On 10/26/2011 1:07 AM, Robert Raszuk wrote:
As described to Shane semantically this is identical in default behaviour as installing all prefixes into RIB and FIB. However I would argue that if you do it within the POP you can do much better savings that the default behavior. But this is perhaps out of scope of this thread ;-)

It still doesn't address the OP, for auto summarization. What you have described is just suppression of specific routes when they match the already advertised aggregate. Some savings, but a different layout.

Also, both mechanisms, while perhaps having the right view on the local router, do NOT necessary maintain the same forwarding path. Consider:

ASBR #1: 10.0.0.0/23 and 10.0.0.0/24 and 10.0.1.0/24 have same next-hops, so only 10.0.0.0/23 is sent on via IBGP ASBR #2: 10.0.0.0/23 and 10.0.0.0/24 have same next hop, but 10.0.1.0/24 is different next hop. 10.0.0.0/23 and 10.0.1.0/24 are sent on via IBGP.

Internal router will always use ASBR #2 for 10.0.1.0/24, even if ASBR #1 was originally better. The workaround, is if ASBR #1 see's the more specific from ASBR #2, he goes ahead and duplicates 10.0.1.0/24 even though it's more specific.
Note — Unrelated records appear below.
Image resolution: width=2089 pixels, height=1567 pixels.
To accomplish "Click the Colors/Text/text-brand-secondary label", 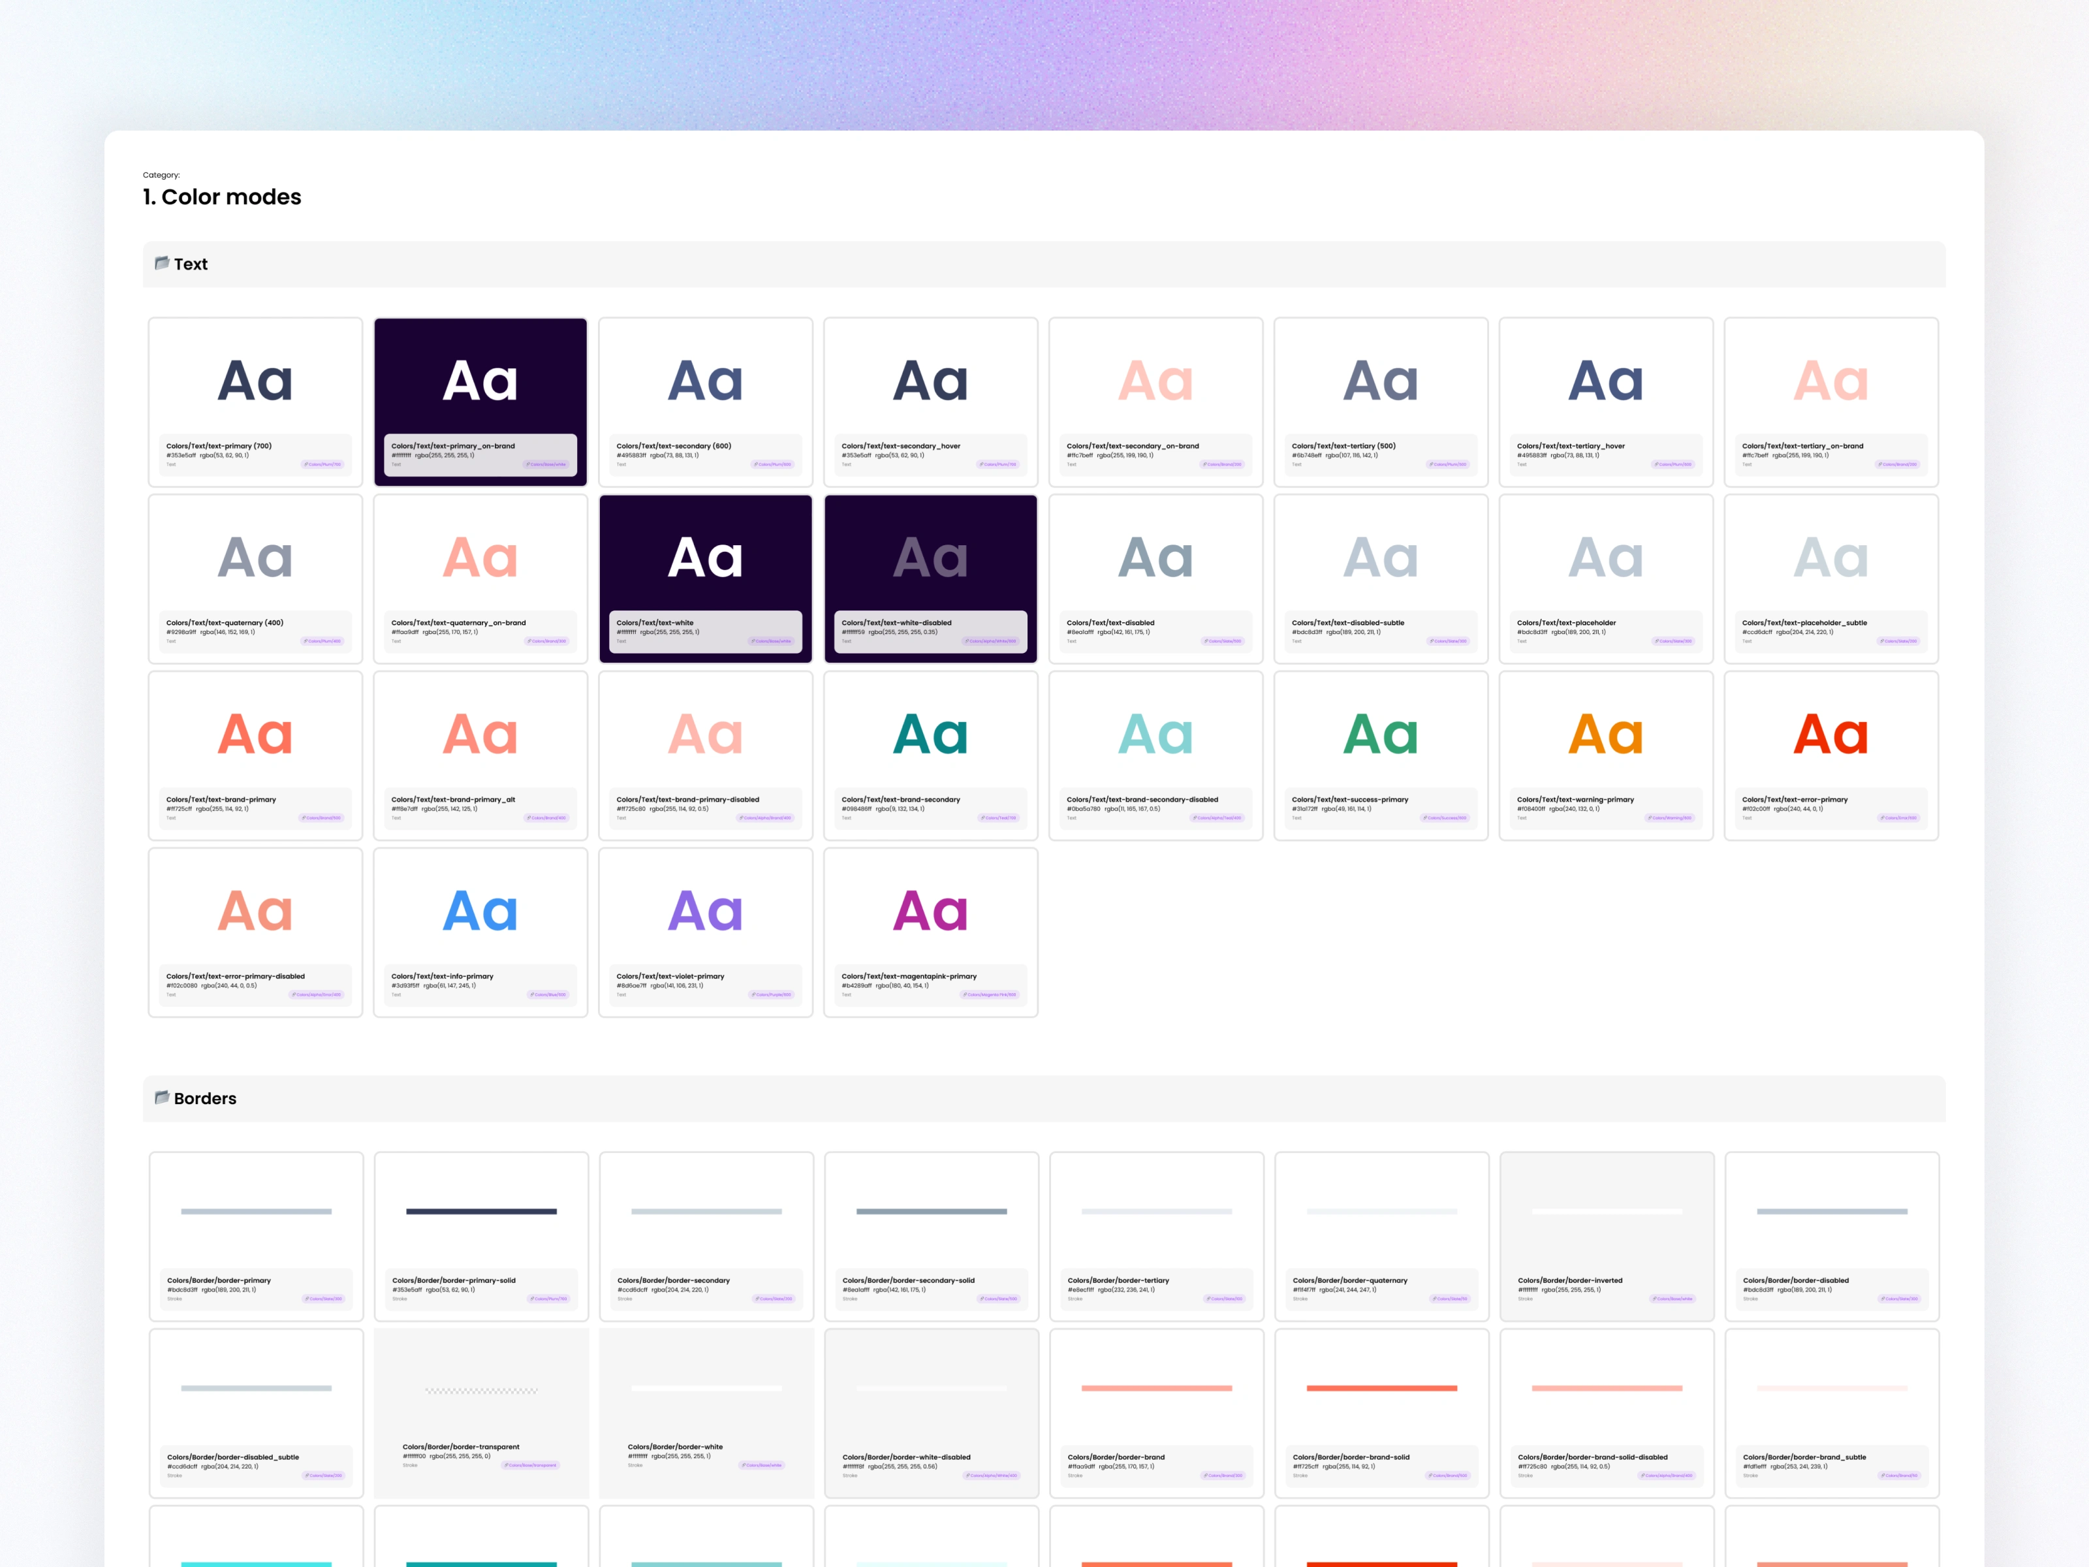I will [x=900, y=799].
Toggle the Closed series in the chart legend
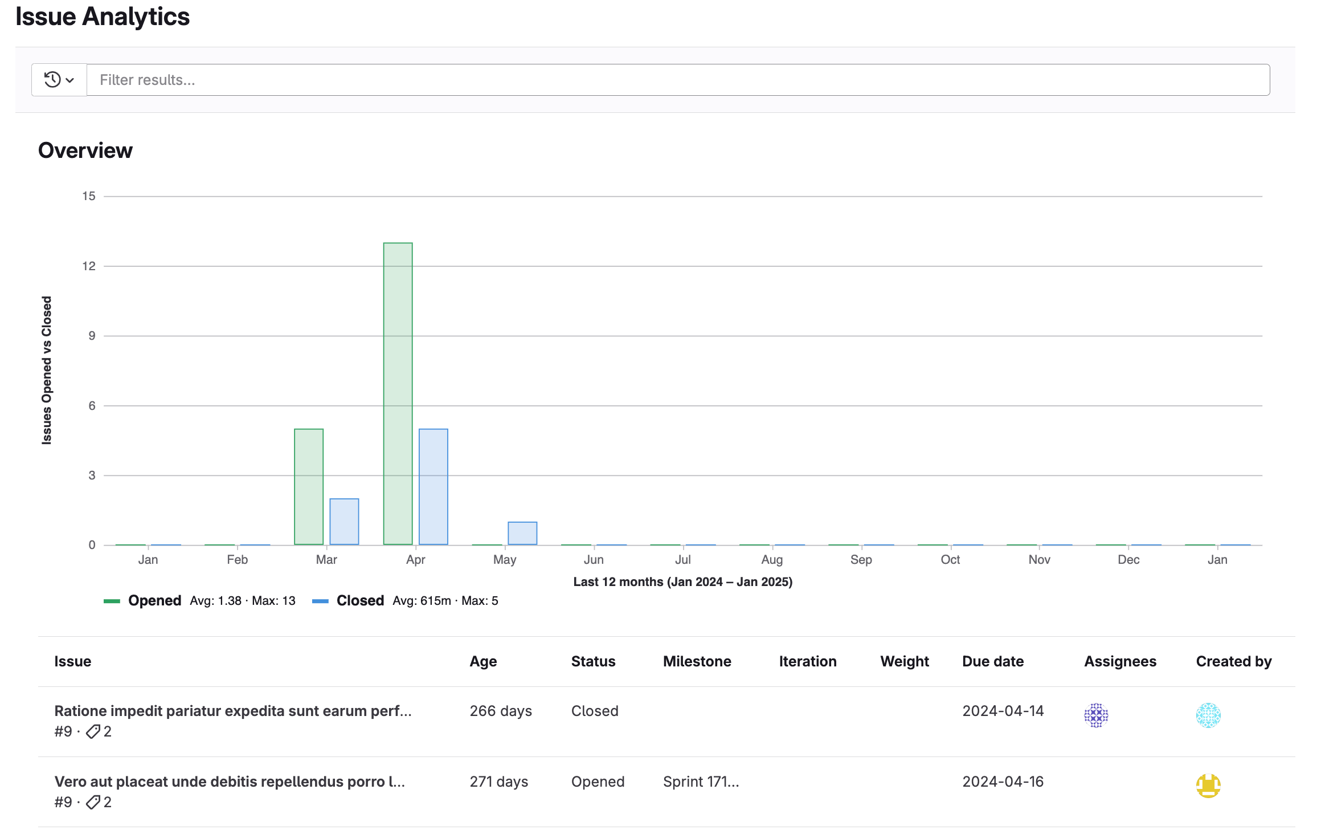This screenshot has width=1317, height=838. 360,600
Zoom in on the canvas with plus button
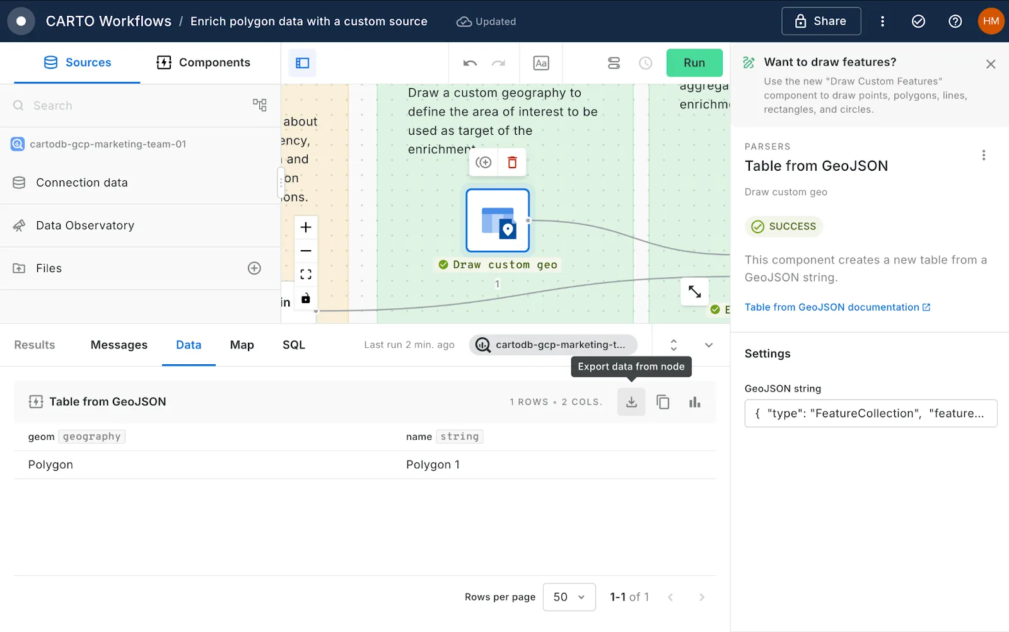Viewport: 1009px width, 632px height. 306,227
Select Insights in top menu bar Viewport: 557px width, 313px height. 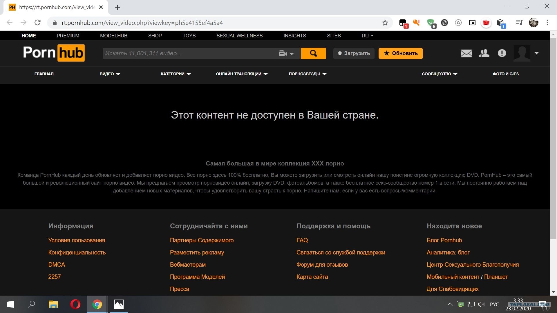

This adds additional churn in the RIB when scaled. It also assumes that ASBR #1 will see everything ASBR #2 sees, which in today's traffic engineering world is not always the case. Finally, you end up in an interesting position, as now ASBR #2 see's the /24, so on route withdrawl of 10.0.1.0/24 from one of ASBR #2's peers, allowing 10.0.1.0/24 to be summarized, it cannot, as it still see's ASBR #1's more specific. Which isn't necessarily bad. It reduces effectiveness, but it also reduces churn in the RIB, which the workaround would already have a lot of.